On Wed, May 16, 2018 at 02:43:09PM -0700, Rick Stevens wrote:
On 05/16/2018 02:11 PM, Samuel Sieb wrote:
> On 05/16/2018 02:05 PM, Patrick Dupre wrote:
>> This is correct, but
>> if I do:
>> print "#" > "tmptmp.txt" ;
>> after
>> print $1 $2 > "tmptmp.txt" ;
>>
>> then I get ^M
>> in my file
>> I do not have the ^M if I only make print $1 $2 > "tmptmp.txt" ;
>> and never make a print "#"
>>
>> Can I avoid these ^M
>> ?
>
> This really isn't the right place for this kind of question, but at
> least provide a full example of what you're trying to do. You aren't
> providing enough info to get a useful response.
I agree with Sam that you aren't providing enough info. I think
you're saying you're essentially doing (in gawk):
print $1 $2 > "tmptmp.txt";
print "#" > "tmptmp.txt";
True in shell, not in awk. If the file names match,
only the first encountered '>' overwrites the file.

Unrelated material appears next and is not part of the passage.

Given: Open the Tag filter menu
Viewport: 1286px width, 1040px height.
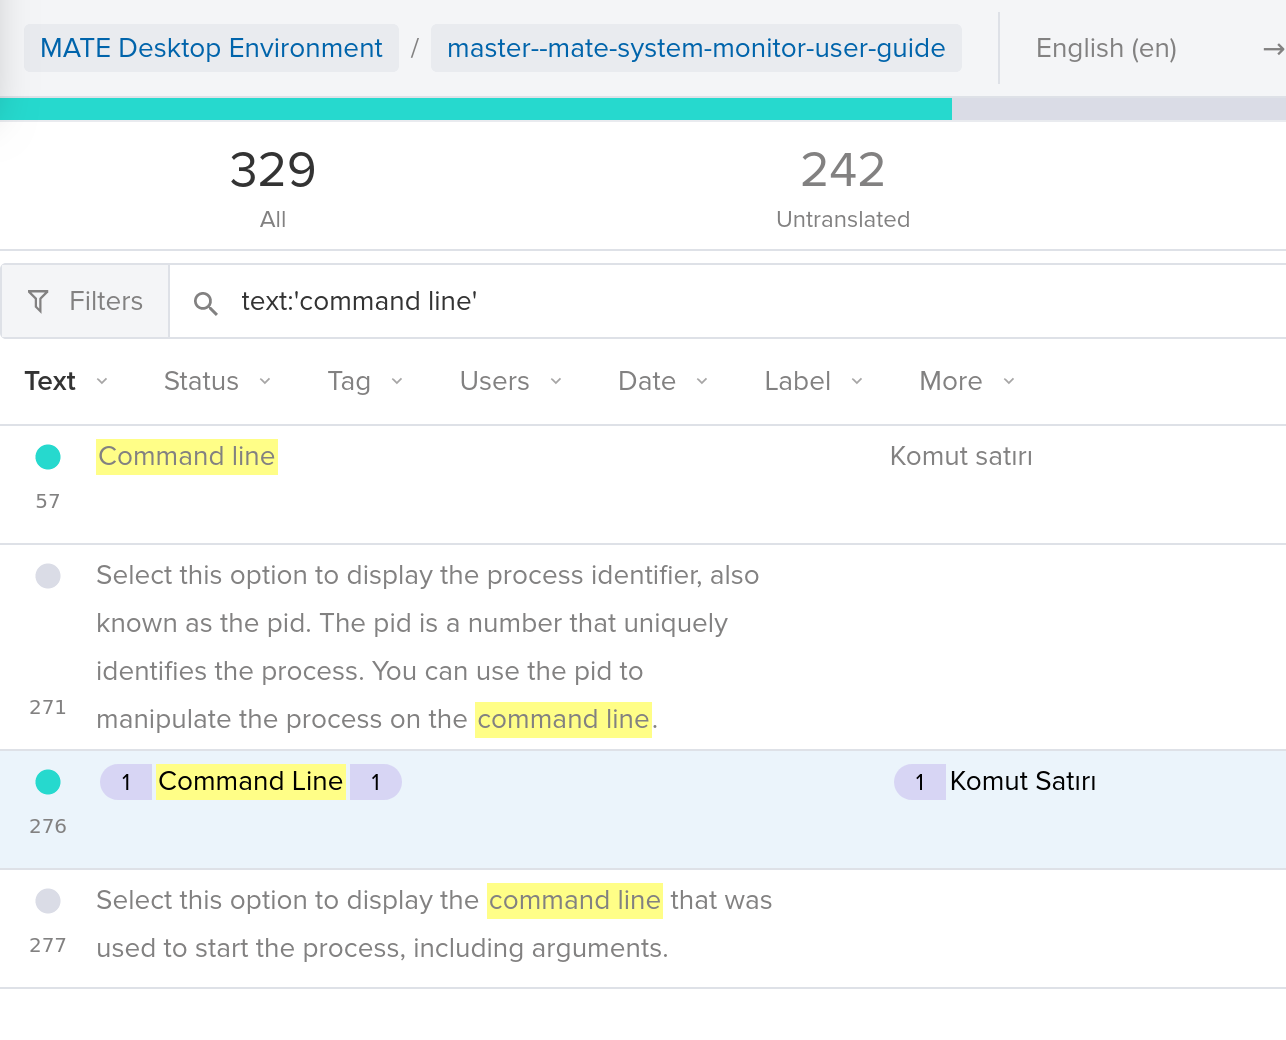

The ">>" is needed to avoid overwriting a file that
exists at the start of the program (like a logfile).
And ending up with a "^M" in your file. First off, the second line
would overwrite anything you did in the first line (you need to use a
">>" to APPEND data to an existing file...just like in the shell), and
the "^M" probably indicates a carriage return in the file. If you
changed the ORS (output record separator) to a carriage return from it's
default value of newline, that's what you'd get.
I just noted the output file name with a ".txt" extension.
Might gawk assume this is a "windows text file" and add
a \r instead of \n?
Try a different output file name.
Patrick, this isn't the first time (or second or third)
you've posted
a question with absolutely no context about what you're trying to do.
If you want help, you HAVE to tell us what you're trying to accomplish.